| PROBLEM DESCRIPTION |
Give back every line of the data, transcribed exactly.

| PROVIDED MATERIAL |
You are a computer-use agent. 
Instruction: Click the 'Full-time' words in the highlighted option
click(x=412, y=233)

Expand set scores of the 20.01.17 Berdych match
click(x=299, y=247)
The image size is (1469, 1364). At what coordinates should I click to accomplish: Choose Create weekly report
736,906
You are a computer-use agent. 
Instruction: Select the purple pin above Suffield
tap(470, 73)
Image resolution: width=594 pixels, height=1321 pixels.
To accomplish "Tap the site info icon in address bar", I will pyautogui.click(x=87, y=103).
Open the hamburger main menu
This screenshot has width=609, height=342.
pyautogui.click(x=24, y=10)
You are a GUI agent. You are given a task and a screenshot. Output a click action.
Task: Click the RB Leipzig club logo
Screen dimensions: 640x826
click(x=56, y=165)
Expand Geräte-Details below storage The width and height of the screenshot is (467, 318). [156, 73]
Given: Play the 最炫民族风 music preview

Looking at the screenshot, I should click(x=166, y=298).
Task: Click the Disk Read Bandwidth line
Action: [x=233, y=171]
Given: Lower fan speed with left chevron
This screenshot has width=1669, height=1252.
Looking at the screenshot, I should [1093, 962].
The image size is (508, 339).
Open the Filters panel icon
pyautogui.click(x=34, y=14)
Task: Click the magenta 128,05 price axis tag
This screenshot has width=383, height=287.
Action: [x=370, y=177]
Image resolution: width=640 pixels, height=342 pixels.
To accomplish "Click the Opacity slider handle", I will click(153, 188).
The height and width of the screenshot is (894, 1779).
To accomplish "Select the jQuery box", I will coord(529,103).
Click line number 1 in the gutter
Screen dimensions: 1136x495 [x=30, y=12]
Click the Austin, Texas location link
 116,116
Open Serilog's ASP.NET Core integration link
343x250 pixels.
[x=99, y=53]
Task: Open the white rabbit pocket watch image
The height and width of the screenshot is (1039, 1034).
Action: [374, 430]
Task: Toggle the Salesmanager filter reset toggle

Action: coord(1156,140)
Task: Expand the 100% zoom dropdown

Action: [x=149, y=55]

| TASK RESULT |
You are a computer-use agent. 
Instruction: Click the 'Full-time' words in the highlighted option
click(x=412, y=233)

Expand set scores of the 20.01.17 Berdych match
click(x=299, y=247)
The image size is (1469, 1364). At what coordinates should I click to accomplish: Choose Create weekly report
736,906
You are a computer-use agent. 
Instruction: Select the purple pin above Suffield
tap(470, 73)
Image resolution: width=594 pixels, height=1321 pixels.
To accomplish "Tap the site info icon in address bar", I will pyautogui.click(x=87, y=103).
Open the hamburger main menu
This screenshot has width=609, height=342.
pyautogui.click(x=24, y=10)
You are a GUI agent. You are given a task and a screenshot. Output a click action.
Task: Click the RB Leipzig club logo
Screen dimensions: 640x826
click(x=56, y=165)
Expand Geräte-Details below storage The width and height of the screenshot is (467, 318). [156, 73]
Given: Play the 最炫民族风 music preview

Looking at the screenshot, I should click(x=166, y=298).
Task: Click the Disk Read Bandwidth line
Action: [x=233, y=171]
Given: Lower fan speed with left chevron
This screenshot has width=1669, height=1252.
Looking at the screenshot, I should [1093, 962].
The image size is (508, 339).
Open the Filters panel icon
pyautogui.click(x=34, y=14)
Task: Click the magenta 128,05 price axis tag
This screenshot has width=383, height=287.
Action: [x=370, y=177]
Image resolution: width=640 pixels, height=342 pixels.
To accomplish "Click the Opacity slider handle", I will click(153, 188).
The height and width of the screenshot is (894, 1779).
To accomplish "Select the jQuery box", I will coord(529,103).
Click line number 1 in the gutter
Screen dimensions: 1136x495 [x=30, y=12]
Click the Austin, Texas location link
 116,116
Open Serilog's ASP.NET Core integration link
343x250 pixels.
[x=99, y=53]
Task: Open the white rabbit pocket watch image
The height and width of the screenshot is (1039, 1034).
Action: [374, 430]
Task: Toggle the Salesmanager filter reset toggle

Action: coord(1156,140)
Task: Expand the 100% zoom dropdown

Action: [x=149, y=55]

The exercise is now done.